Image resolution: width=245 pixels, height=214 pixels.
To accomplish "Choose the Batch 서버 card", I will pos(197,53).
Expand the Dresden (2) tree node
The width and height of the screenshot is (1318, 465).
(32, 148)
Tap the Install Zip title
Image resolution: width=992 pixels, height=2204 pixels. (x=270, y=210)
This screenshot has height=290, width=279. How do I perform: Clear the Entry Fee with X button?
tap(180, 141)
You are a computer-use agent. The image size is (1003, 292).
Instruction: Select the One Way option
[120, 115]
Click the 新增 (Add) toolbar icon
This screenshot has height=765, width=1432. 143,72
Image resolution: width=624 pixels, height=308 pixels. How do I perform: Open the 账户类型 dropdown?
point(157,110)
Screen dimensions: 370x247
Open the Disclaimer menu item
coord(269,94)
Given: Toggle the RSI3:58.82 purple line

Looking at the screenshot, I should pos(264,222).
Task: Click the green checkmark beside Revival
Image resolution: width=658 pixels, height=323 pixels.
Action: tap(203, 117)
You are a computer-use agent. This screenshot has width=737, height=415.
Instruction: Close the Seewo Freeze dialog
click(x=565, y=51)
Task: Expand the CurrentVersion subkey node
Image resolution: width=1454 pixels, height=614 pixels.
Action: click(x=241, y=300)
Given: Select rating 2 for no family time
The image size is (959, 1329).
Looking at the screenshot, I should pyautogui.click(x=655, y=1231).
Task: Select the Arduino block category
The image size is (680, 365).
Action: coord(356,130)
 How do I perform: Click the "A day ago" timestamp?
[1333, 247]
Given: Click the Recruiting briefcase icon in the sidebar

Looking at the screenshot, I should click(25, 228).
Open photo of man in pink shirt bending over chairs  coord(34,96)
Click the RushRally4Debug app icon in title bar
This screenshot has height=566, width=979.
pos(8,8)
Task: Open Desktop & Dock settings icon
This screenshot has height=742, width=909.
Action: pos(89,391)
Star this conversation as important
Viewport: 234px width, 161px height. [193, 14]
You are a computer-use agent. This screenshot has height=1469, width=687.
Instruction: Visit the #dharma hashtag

PROBLEM: Reproduce all of the records above exactly as they appear, line for line.

WRITTEN SOLUTION:
Image resolution: width=245 pixels, height=214 pixels.
To accomplish "Choose the Batch 서버 card", I will pos(197,53).
Expand the Dresden (2) tree node
The width and height of the screenshot is (1318, 465).
(32, 148)
Tap the Install Zip title
Image resolution: width=992 pixels, height=2204 pixels. (x=270, y=210)
This screenshot has height=290, width=279. How do I perform: Clear the Entry Fee with X button?
tap(180, 141)
You are a computer-use agent. The image size is (1003, 292).
Instruction: Select the One Way option
[120, 115]
Click the 新增 (Add) toolbar icon
This screenshot has height=765, width=1432. 143,72
Image resolution: width=624 pixels, height=308 pixels. How do I perform: Open the 账户类型 dropdown?
point(157,110)
Screen dimensions: 370x247
Open the Disclaimer menu item
coord(269,94)
Given: Toggle the RSI3:58.82 purple line

Looking at the screenshot, I should pos(264,222).
Task: Click the green checkmark beside Revival
Image resolution: width=658 pixels, height=323 pixels.
Action: tap(203, 117)
You are a computer-use agent. This screenshot has width=737, height=415.
Instruction: Close the Seewo Freeze dialog
click(x=565, y=51)
Task: Expand the CurrentVersion subkey node
Image resolution: width=1454 pixels, height=614 pixels.
Action: click(x=241, y=300)
Given: Select rating 2 for no family time
The image size is (959, 1329).
Looking at the screenshot, I should pyautogui.click(x=655, y=1231).
Task: Select the Arduino block category
The image size is (680, 365).
Action: coord(356,130)
 How do I perform: Click the "A day ago" timestamp?
[1333, 247]
Given: Click the Recruiting briefcase icon in the sidebar

Looking at the screenshot, I should click(25, 228).
Open photo of man in pink shirt bending over chairs  coord(34,96)
Click the RushRally4Debug app icon in title bar
This screenshot has height=566, width=979.
pos(8,8)
Task: Open Desktop & Dock settings icon
This screenshot has height=742, width=909.
Action: pos(89,391)
Star this conversation as important
Viewport: 234px width, 161px height. [193, 14]
You are a computer-use agent. This screenshot has height=1469, width=687.
Instruction: Visit the #dharma hashtag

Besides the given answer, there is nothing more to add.